でッとエンドA
ねえ。
あなたは、今に。
何を望むの?
今という時間、一瞬しかない時間に。
何を――望むの?
「来週、世界は終了します」
そう告げられた。
「これは事実です。そして――この事実に、嘘偽りはありません」
聞いたことのある、しかし、現実味のない言葉。
そんな言葉が、病室に響く。
「来週――世界は、隕石によって、その姿を急変に変えることでしょう」
聞いていて決して心地よくはない言葉の羅列。
並べられるたびに――心が回って。
回って。回って。
そして、分からなくなる。
そのことが真実で、嘘なのか。
分からなくなる。
分からなくなって、混乱する。
混ざって、乱れる。頭の中でぐるぐると。回って、混ざって、乱れる。
「もう一度言います。――あなたしか知らないこの事実は、嘘偽りは一切ないです」
これが本当だとしたら、いや、まあ、本当なわけがないけれど、もし仮に本当だとしたら、これは由々しき事態だ。と思う。
来週世界が滅んで、もし、そのことを皆が知らないのだとしたら、俺はどうしたらいいのだろう。
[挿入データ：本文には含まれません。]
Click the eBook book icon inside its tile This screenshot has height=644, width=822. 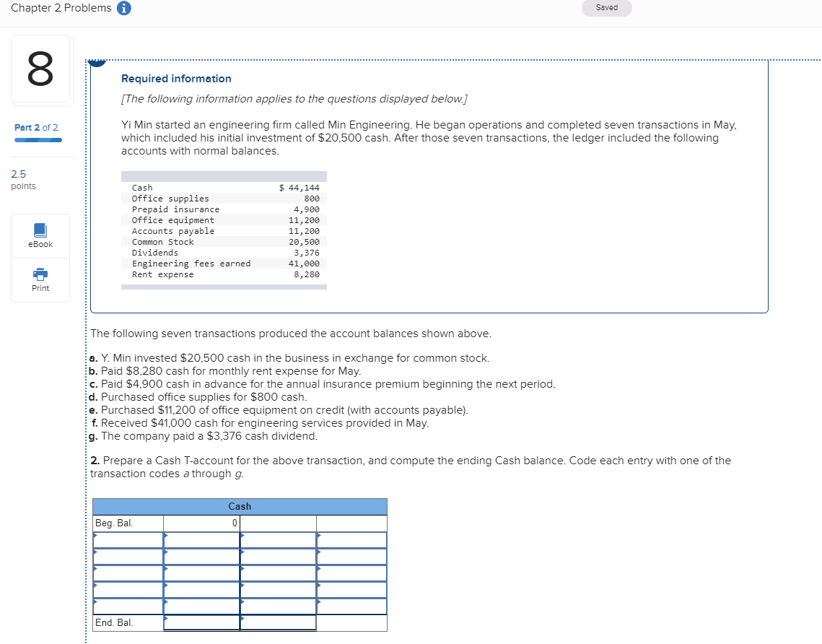coord(40,230)
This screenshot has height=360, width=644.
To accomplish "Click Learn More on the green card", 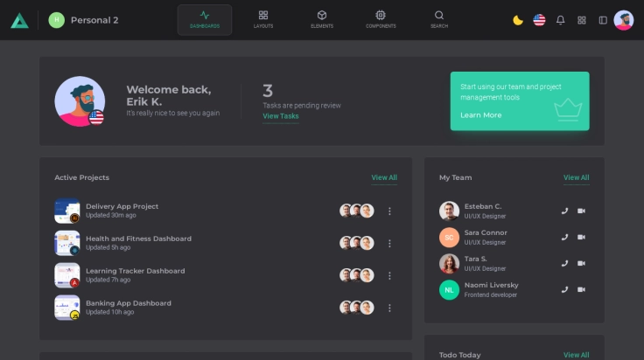I will point(481,115).
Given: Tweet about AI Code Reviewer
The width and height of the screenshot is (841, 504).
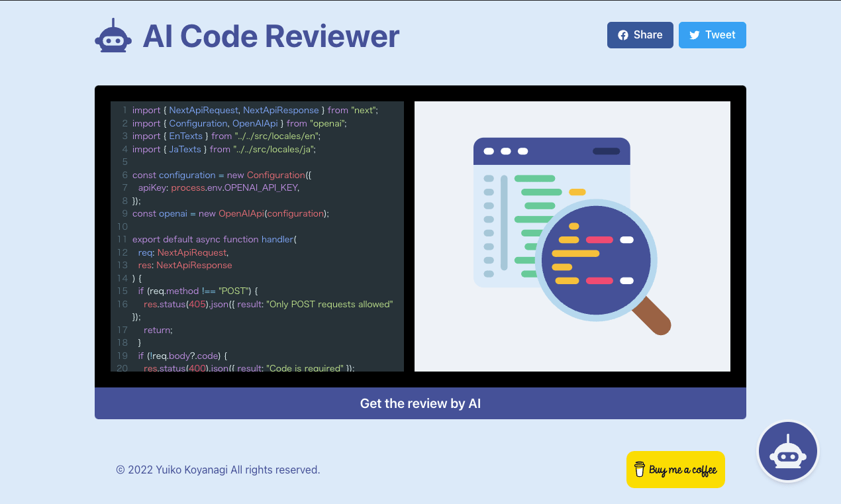Looking at the screenshot, I should 713,34.
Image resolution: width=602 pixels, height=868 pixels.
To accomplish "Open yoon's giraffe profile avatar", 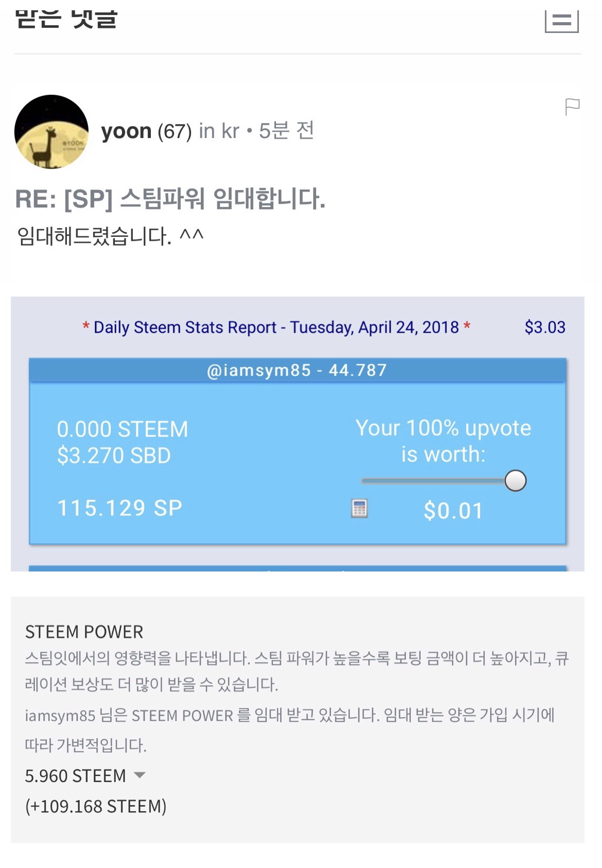I will coord(51,132).
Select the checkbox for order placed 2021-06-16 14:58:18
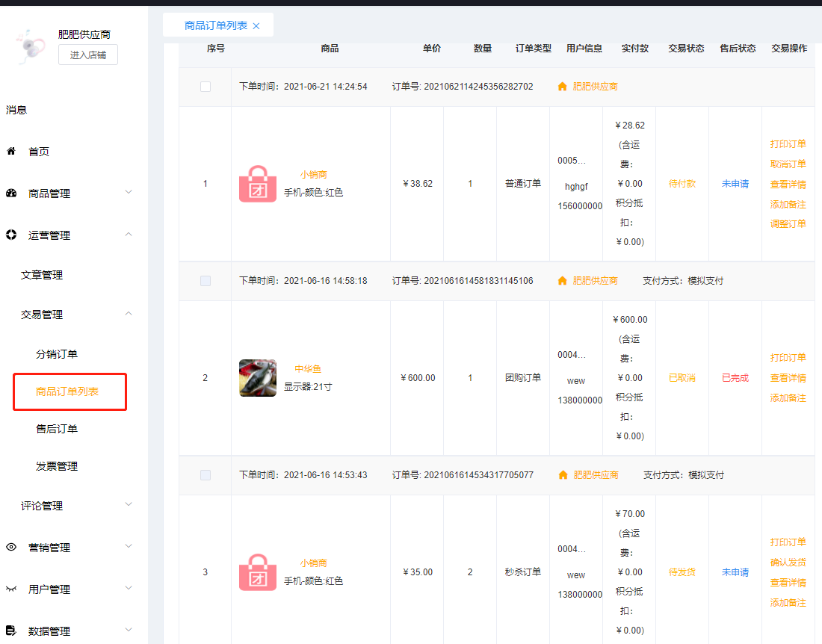 (x=206, y=281)
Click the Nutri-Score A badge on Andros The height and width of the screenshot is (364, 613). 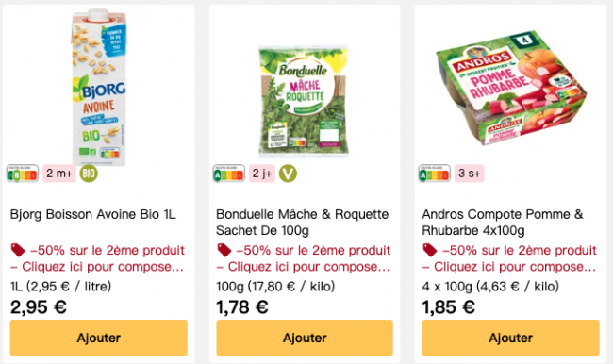click(x=435, y=174)
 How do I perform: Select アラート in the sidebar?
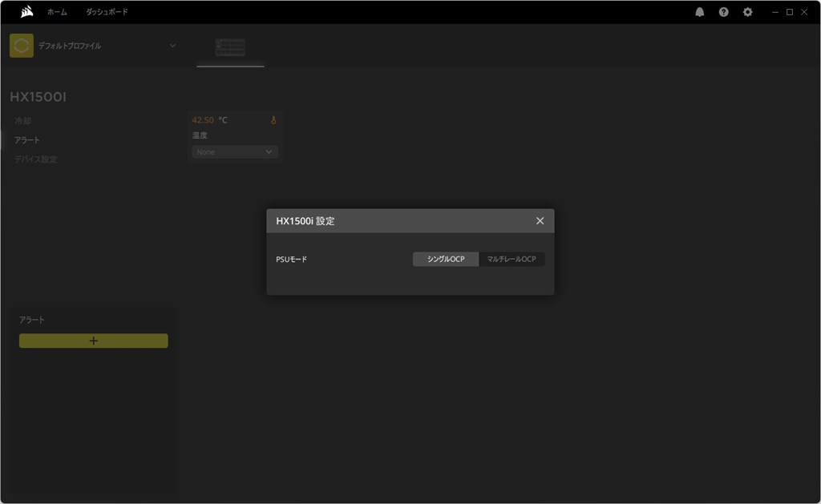pyautogui.click(x=26, y=140)
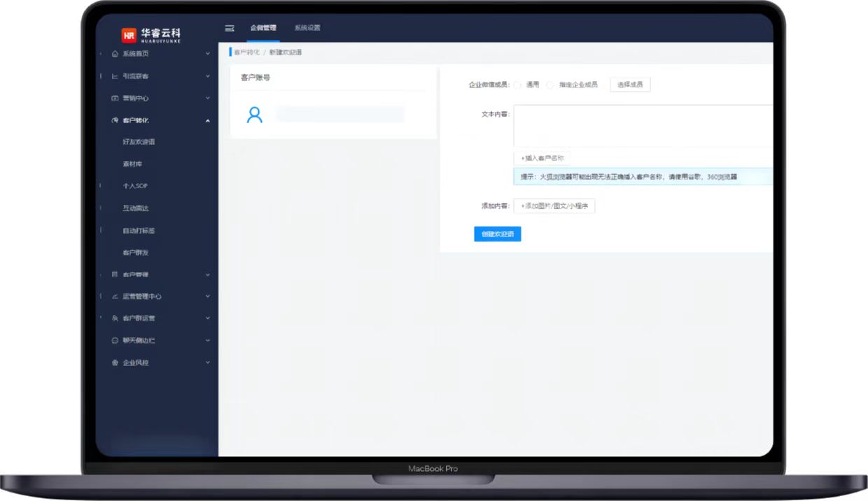Click the chart icon beside 引流获客

tap(115, 76)
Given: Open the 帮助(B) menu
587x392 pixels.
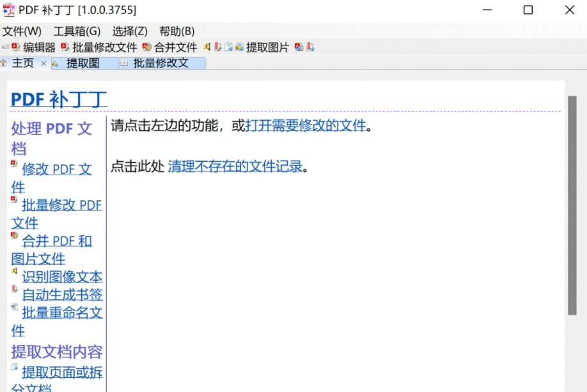Looking at the screenshot, I should pyautogui.click(x=176, y=31).
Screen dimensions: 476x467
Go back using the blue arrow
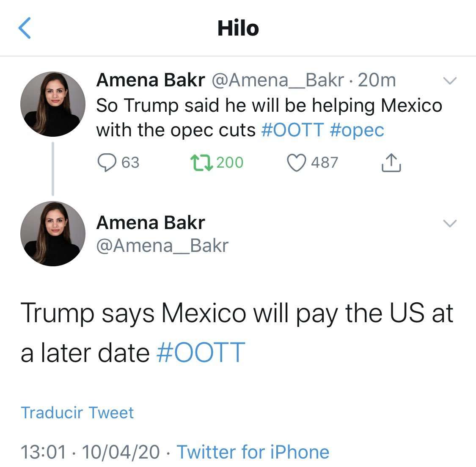click(x=25, y=28)
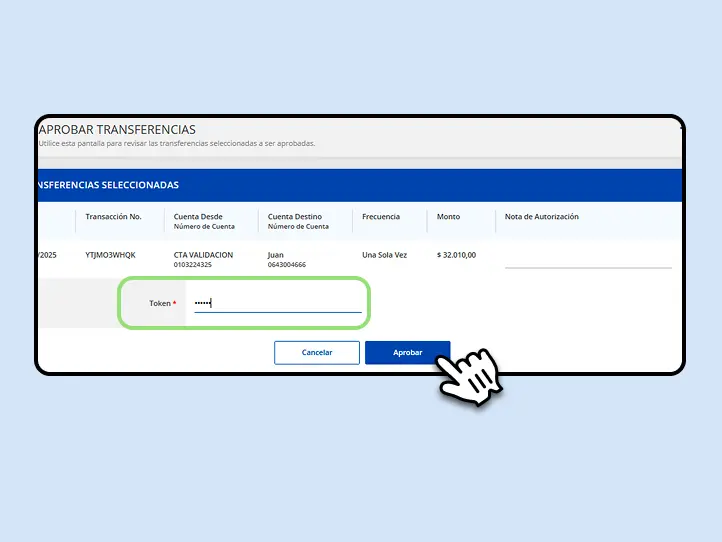722x542 pixels.
Task: Click the Cuenta Desde column header
Action: pyautogui.click(x=204, y=221)
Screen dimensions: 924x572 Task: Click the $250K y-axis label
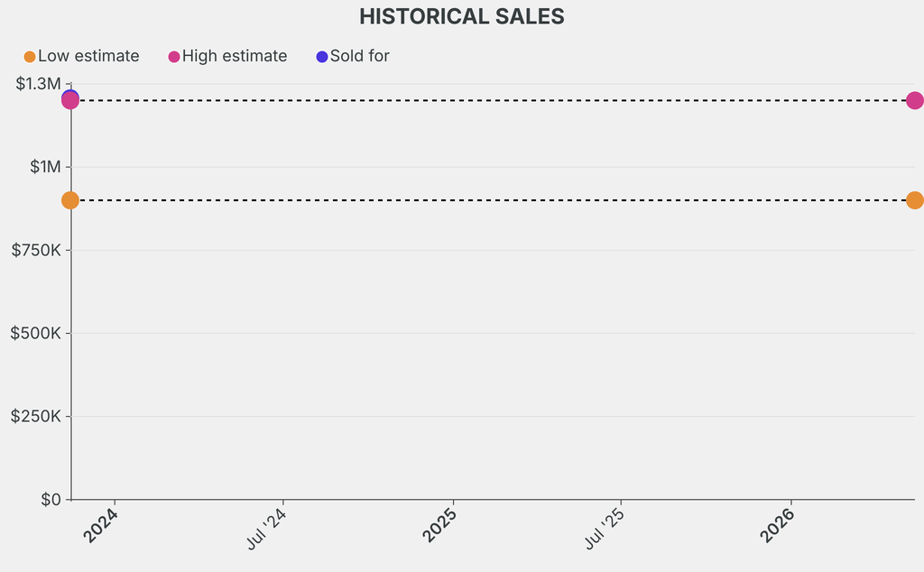36,416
「もし、あなたがそんな、暗い箱――一寸先が闇の状態であるこの箱を生き抜きたいというなら、私たちは協力しましょう」
男か、それとも女か、そんなことも分からなかった。
くぐもった中世的な、高くも低くもない、そんな声。
耳になじむ声から、耳になじまない、拒絶、というより現実味のない言葉を聞かされて。
視界は動かず。けれど、頭の中の俺は回って。
それすら――回っているのかさえ分からなくなる。
自分の姿が自分で見えなくなって。現実にはいるはずなのに、それが妙に不思議に、不審に思えて。
「それでは。また一週間後に」
天国で……――。
電話は、切れた。
何をしろと?
その日まで俺に――何をしろと?
この、隔離された部屋から、何をしろと?
何もできない。
そもそも――その話自体を、信じていないのだから。
来週からも普通に生活して、きっとこの生活が続いて。
俺のこの病気もきっと治らないのだから。
――。
まあ。
好奇心で、という意味でとらえたら――興味がわかないわけではないが。
ちょうど暇していたところだ。毎日暇だったのだけれど。
携帯の履歴から、先程の連絡先を確認する。
文字化けした文字列がそこに並んでいた。
恐る恐る電話をかける。
指が震えるのが分かる。
そして、押した。
『ただいま留守にしております――』
それはつながった。が、声の主とは出会えなかった。
期待はしていなかった。
「――助かりたい」
留守電にメッセージを残して、返信を待った。
いや、それはおかしいな。
だって。
すぐに返信が来たのだから。
切って、10秒も満たない速さで。
まるで、故意的に留守電にしていたように。
また、かかってきた。
「あなたの願い、叶えましょう」
一瞬の間隔も空けずに、その言葉だけ聞こえた。
叶える……そんなことが本当に?
まあ、明日になれば分かるはずだ。
そうして、翌日。
俺の病気は――完治していた。
治らないと太鼓判を押されていた病気のはずなのに、元からなかったかのように、きれいさっぱり、すっきりと、影すら残らず、消えてなくなっていた。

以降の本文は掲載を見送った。